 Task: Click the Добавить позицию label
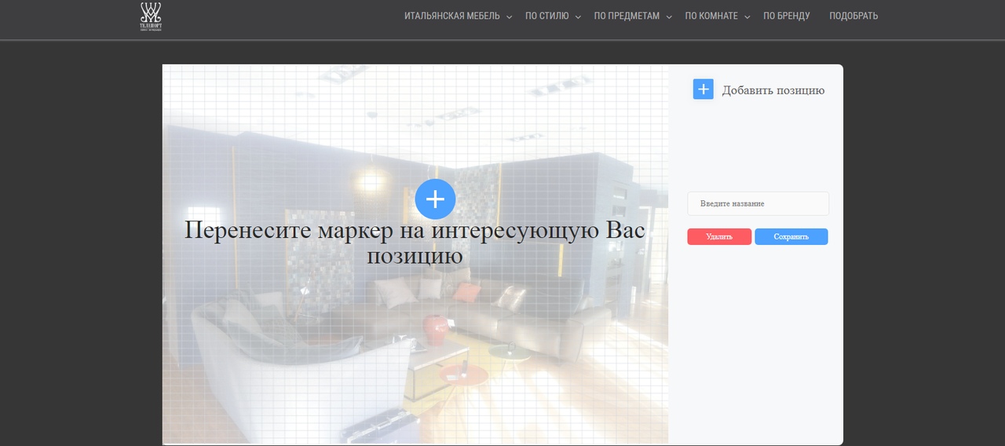tap(773, 90)
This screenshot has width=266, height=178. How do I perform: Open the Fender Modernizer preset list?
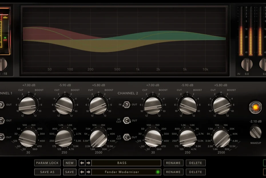click(122, 172)
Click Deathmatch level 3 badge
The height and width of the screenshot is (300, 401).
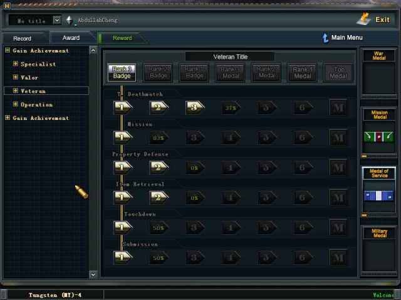(196, 108)
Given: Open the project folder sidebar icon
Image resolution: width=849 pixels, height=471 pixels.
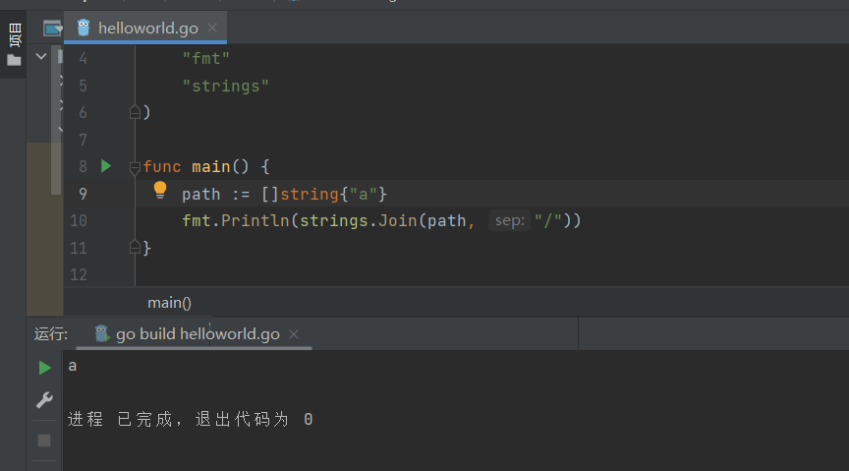Looking at the screenshot, I should pos(14,60).
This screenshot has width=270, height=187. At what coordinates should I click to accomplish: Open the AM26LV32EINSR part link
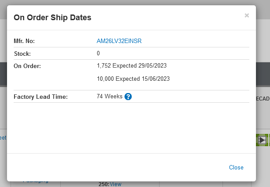[x=119, y=41]
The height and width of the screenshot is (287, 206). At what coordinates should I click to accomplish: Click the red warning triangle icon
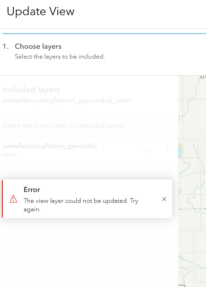point(13,199)
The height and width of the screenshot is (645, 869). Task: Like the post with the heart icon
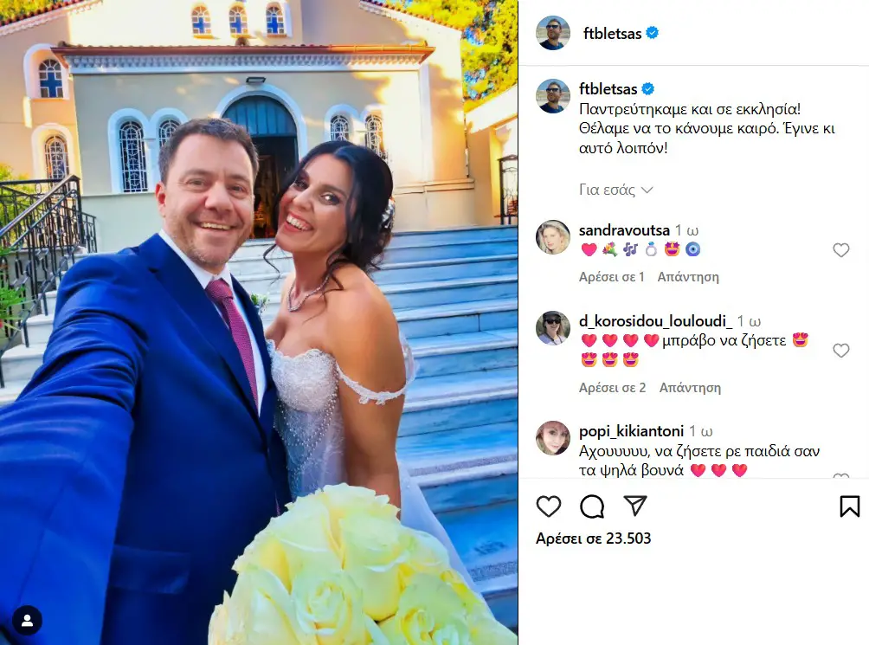549,506
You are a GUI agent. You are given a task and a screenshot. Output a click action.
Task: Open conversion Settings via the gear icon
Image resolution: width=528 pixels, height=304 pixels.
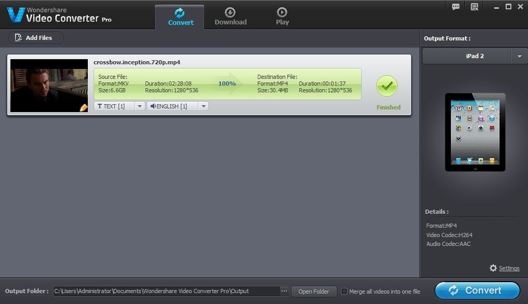click(493, 268)
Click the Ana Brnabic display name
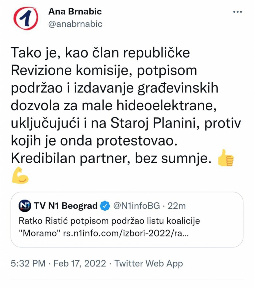254x288 pixels. click(75, 12)

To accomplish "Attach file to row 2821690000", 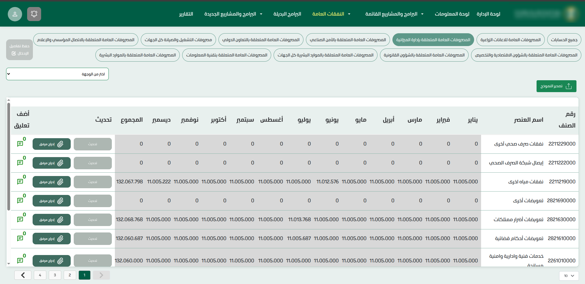I will (51, 201).
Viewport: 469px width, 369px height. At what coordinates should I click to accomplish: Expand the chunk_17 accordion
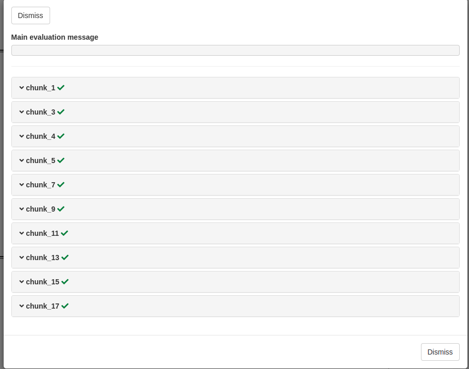coord(22,306)
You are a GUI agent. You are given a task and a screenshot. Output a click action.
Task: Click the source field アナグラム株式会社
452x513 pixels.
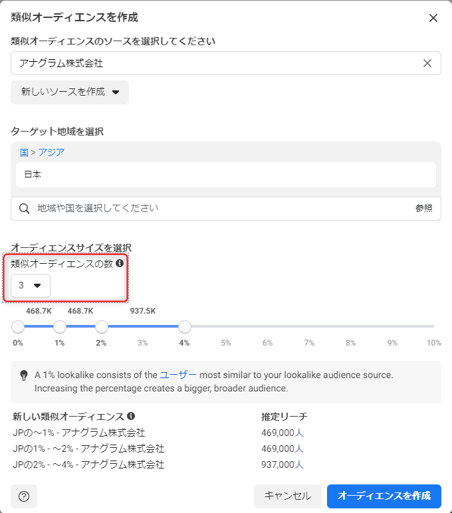213,63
______
Go to the line with "Viewport: 469px width, 369px" in the entries above. Reproduce that line and each one after it to the end, exactly and without the pictures.

■ Written reply
Viewport: 469px width, 369px height. At what coordinates should I click to accomplish: Expand the chunk_17 accordion
coord(22,306)
You are a GUI agent. You are given a task and a screenshot. Output a click action.
Task: Click the source field アナグラム株式会社
452x513 pixels.
213,63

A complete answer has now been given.